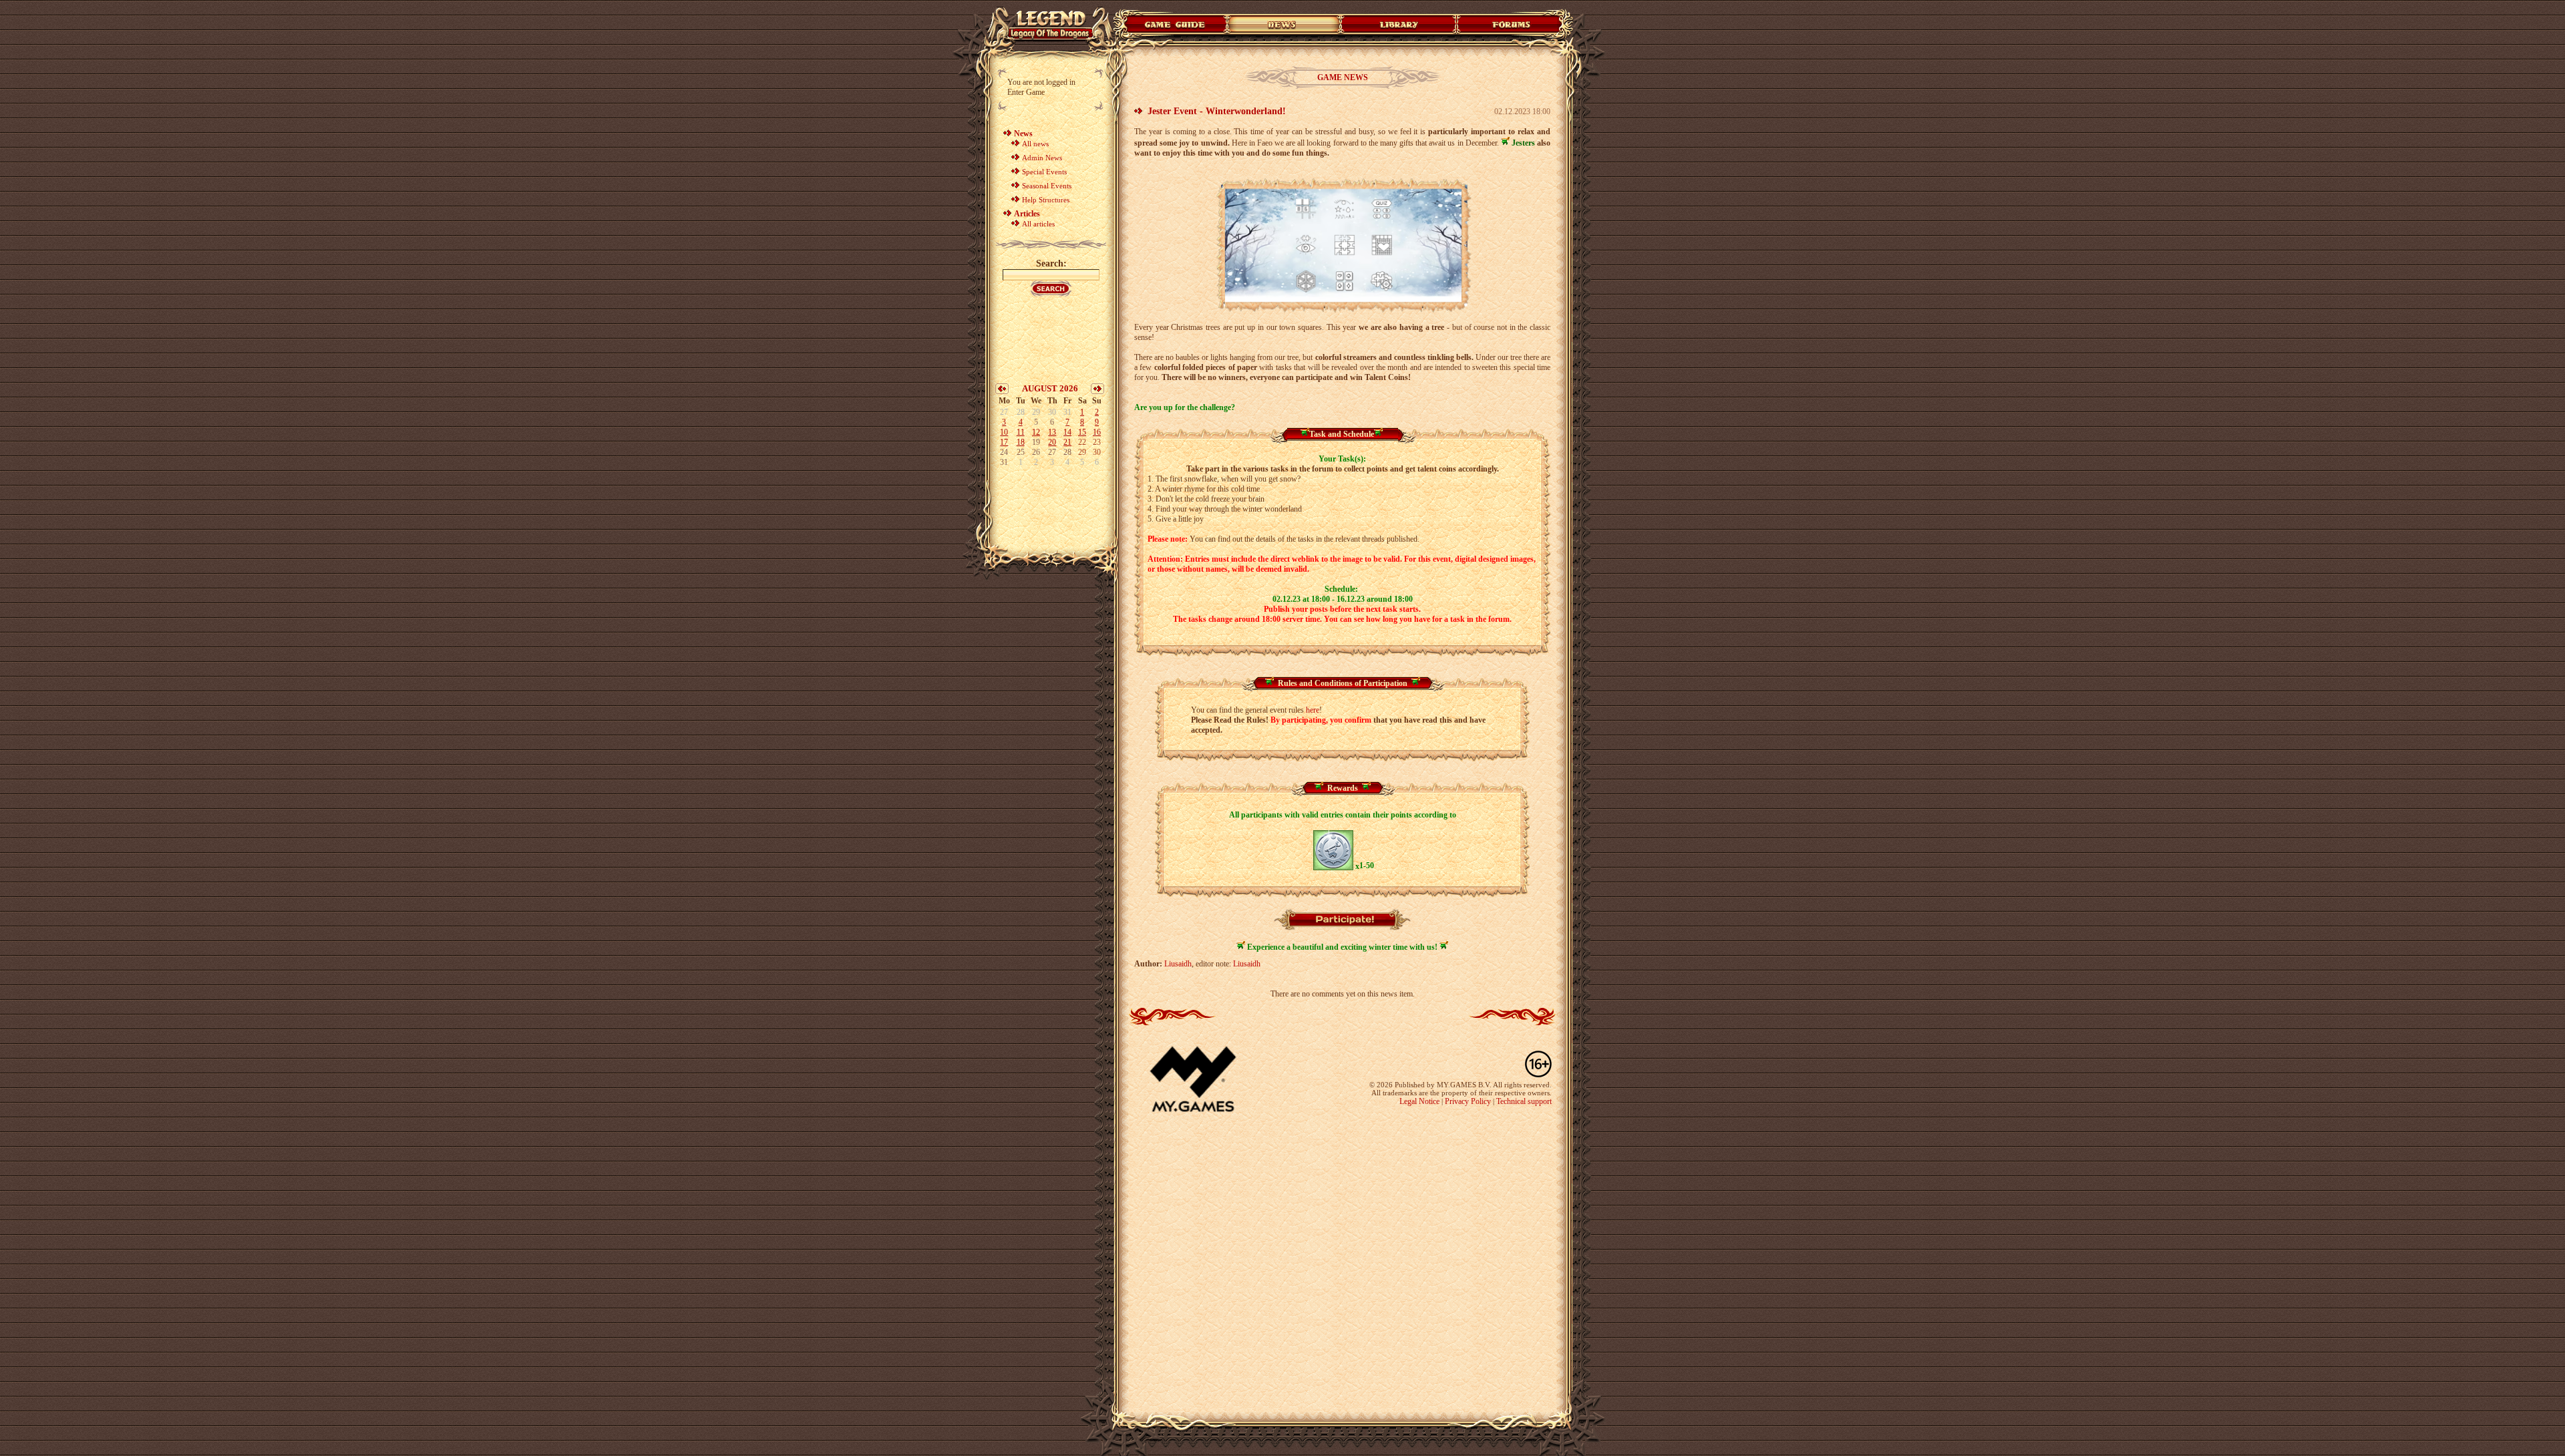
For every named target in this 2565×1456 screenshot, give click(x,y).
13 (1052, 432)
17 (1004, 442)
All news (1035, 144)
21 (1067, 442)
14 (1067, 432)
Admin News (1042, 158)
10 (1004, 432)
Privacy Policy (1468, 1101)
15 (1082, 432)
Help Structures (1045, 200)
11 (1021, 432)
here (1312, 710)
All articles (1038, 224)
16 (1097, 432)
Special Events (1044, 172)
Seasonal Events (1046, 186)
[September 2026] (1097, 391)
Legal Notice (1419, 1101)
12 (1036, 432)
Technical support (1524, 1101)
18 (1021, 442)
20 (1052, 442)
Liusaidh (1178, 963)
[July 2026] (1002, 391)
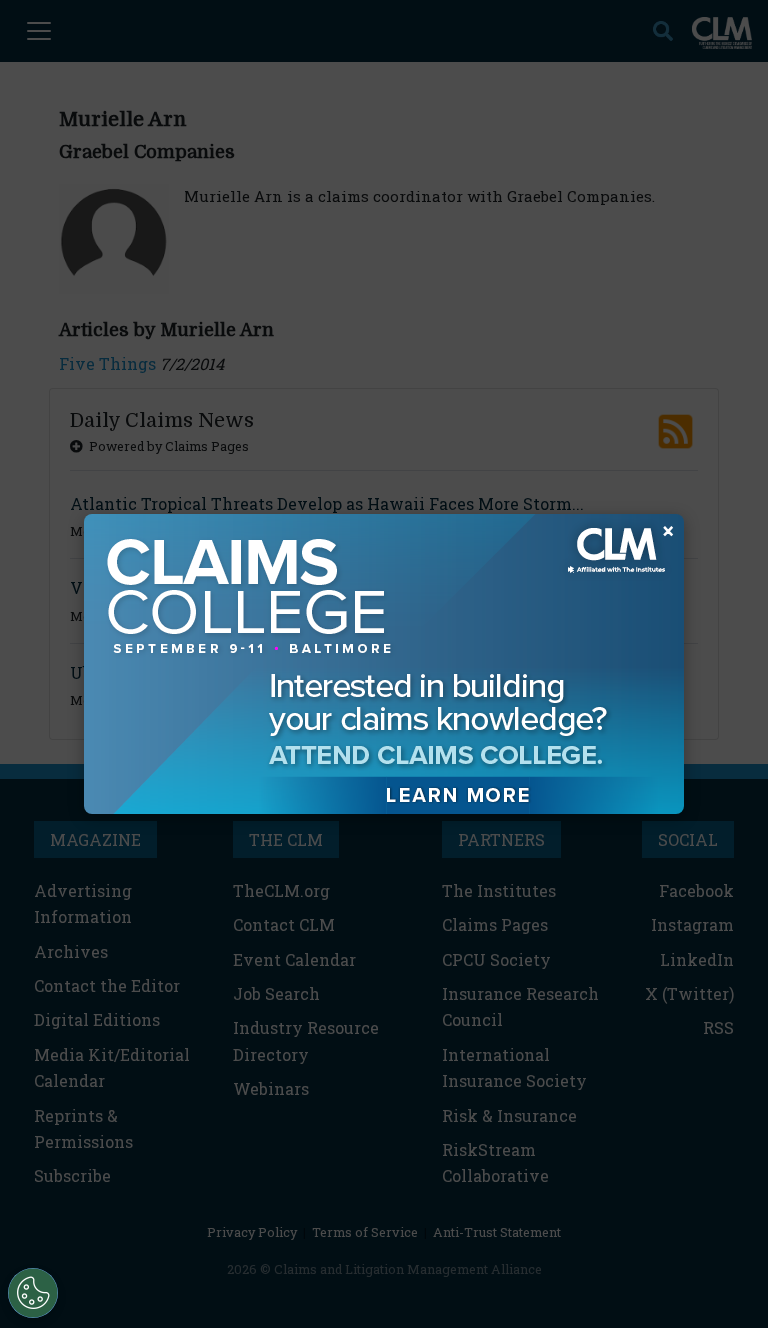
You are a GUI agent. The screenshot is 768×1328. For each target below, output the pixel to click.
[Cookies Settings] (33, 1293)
#####
● **Activity**
Could you reproduce the records above exactly, leaving out every picture?

● **Answer box**
For every named target in this 2565×1456 screenshot, give click(x,y).
13 (1052, 432)
17 (1004, 442)
All news (1035, 144)
21 (1067, 442)
14 (1067, 432)
Admin News (1042, 158)
10 (1004, 432)
Privacy Policy (1468, 1101)
15 (1082, 432)
Help Structures (1045, 200)
11 (1021, 432)
here (1312, 710)
All articles (1038, 224)
16 (1097, 432)
Special Events (1044, 172)
Seasonal Events (1046, 186)
[September 2026] (1097, 391)
Legal Notice (1419, 1101)
12 (1036, 432)
Technical support (1524, 1101)
18 (1021, 442)
20 (1052, 442)
Liusaidh (1178, 963)
[July 2026] (1002, 391)
You are a GUI agent. The screenshot is 768×1328. For each target below, output the pixel to click.
[Cookies Settings] (33, 1293)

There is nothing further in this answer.